A Civil Administration spokesman responded that Abu Azzam had a hearing before a committee that considered his request to renew his permit. The request was considered “bearing in mind the security needs of the State of Israel, and it was decided to turn it down.” Abu Azzam says that the committee members asked him where he had gone the last time he visited abroad. “I said that I was in Sweden in May, and then they asked me ‘where
were you in February?’ I had the feeling they were talking about the conference in Cambridge.”

Perhaps there is another reason. One of Abu Azzam’s friends once warned him that eventually they would cancel his permit to work his fields. “Your problem is that you have too many contacts with the Israeli left,” his friend told him.

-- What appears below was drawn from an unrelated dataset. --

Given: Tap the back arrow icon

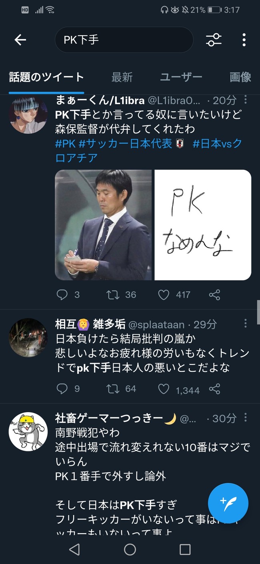Looking at the screenshot, I should point(20,40).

Either way, Abu Azzam is convinced that the Israeli authorities are not in favor of ties between Israelis and Palestinians. He views the lack of ties as one of the reasons that the number of Israelis who participate in the activities he has organized has not grown. “It is as if the Israelis are not interested in knowing what is happening on the other side,” he says.
Is Abu Azzam indeed a security menace? Anything is possible, but on the face of it, at least, it appears that this possibility would be strange. He is 65 years old, a former Communist, and the distance between him and Hamas is very great. He has been arrested only once, 20 years ago, for refusing to evacuate part of his lands in favor of the nearby settlement of Tzofin. One of his sons was detained for nine months under administrative detention, but that was more than three years ago. Another of his sons always gets permits to go to Haifa port to fetch goods for the company he runs in Ramallah. This son, too, by the way, did not get a permit from the Civil Administration to go to the family’s fields. He can travel to Haifa but not to his father’s guavas and loquats.

Sources in the Civil Administration say that attempts were made on their part to persuade the Shin Bet security service to give Abu Azzam a permit, but the Shin Bet was adamant in its refusal.

Abu Azzam has a simple explanation for this persistent refusal: “They want us to forget about our lands, for us to emigrate from here.”